You grew up in Orange County, went to USC and now live in Hancock Park. How has Southern California influenced your music? The diversity of my social groups within Southern California has been a huge influence. When I was growing up, my parents would have a lot of different music in the house. Of course they had R&B of the day, but [I heard] a lot of Latin and Central American and Caribbean music, reggae, soca, calypso, salsa, merengue and even tipico. I grew up playing the trumpet. Then in junior high jazz band, I got into jazz and started to really feel Stan Getz and follow Brazilian music. Southern California has been my learning ground. I’ve learned so much here, especially over the last couple years doing a party in Hollywood called Do Over. That’s kind of how I ended up putting together my album. Shine Through was very much related to my experience with LA’s finest DJs.
With all your multiplicity, do you feel connected to the Panamanian community? I do. I feel a little responsibility because now I have this voice, you know, that I can say and do things that will be heard on a grander scale. I feel a responsibility to be vocal about being a first-generation American, not only for Panamanians, but I think I speak for a lot of Latinos, Afro-Latinos and other first-generation Americans.
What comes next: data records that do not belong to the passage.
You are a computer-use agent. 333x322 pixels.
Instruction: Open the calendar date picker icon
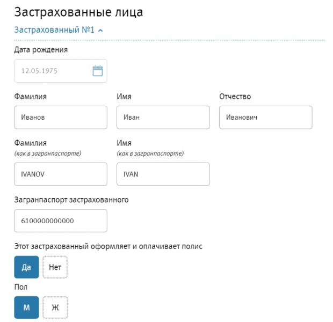(x=97, y=71)
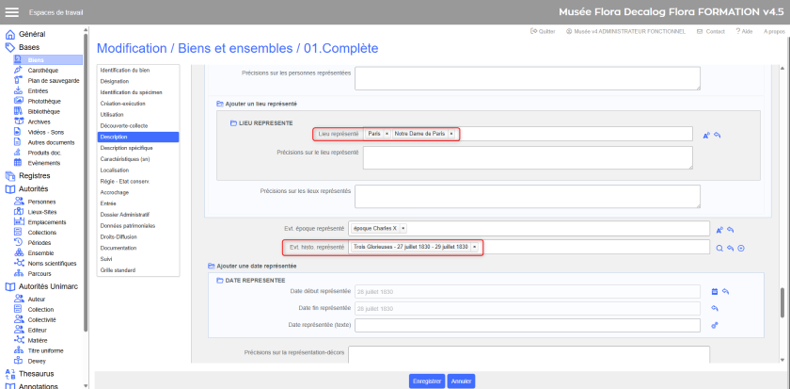Image resolution: width=790 pixels, height=389 pixels.
Task: Open calendar picker for Date début représentée
Action: 715,291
On Shine Through, you cover Sam Cooke’s song “Change Gon’ Come,” a message song of its time. What do you think is the place of R&B and hip-hop in the current mood of political change that’s going on? I don’t think R&B and hip-hop have much of a place in any of the current changes in world politics and economy. Nobody is really speaking to anything that’s relevant outside of the nightclub or the bedroom. None of what is going on in commercial music is really hitting the mark that it hit back in the day. But in the independent scene, there are folks that are speaking to these things, like my contemporaries Georgia Ann Muldrow, Cody Chesnutt and Martin Luther. These folks are airing the dirty laundry of our nation and what’s going on around the world. It’s beautiful. There are people who still recognize the need to bring these issues to the forefront. Unfortunately there’s not enough money to compete.
How do you balance commercial aspirations with your indie spirit? It’s hard to really place where I fit in the commercial music world. I would like to be a writer/producer for other folks. But part of me also wants to be an artist and have a larger voice and have that visibility because I accept the responsibility of introducing positive ideas, positive concepts to the marketplace, and also I accept the responsibility of being a role model for folks, for youth, for adults. Part of me says, “I don’t care if I ever go platinum.” But then another part of me is like, “How could you be so selfish? What you have is a gift you should share with everybody. And, quite honestly, a lot of your contemporaries in the commercial music industry aren’t doing what they need to do to help the world.”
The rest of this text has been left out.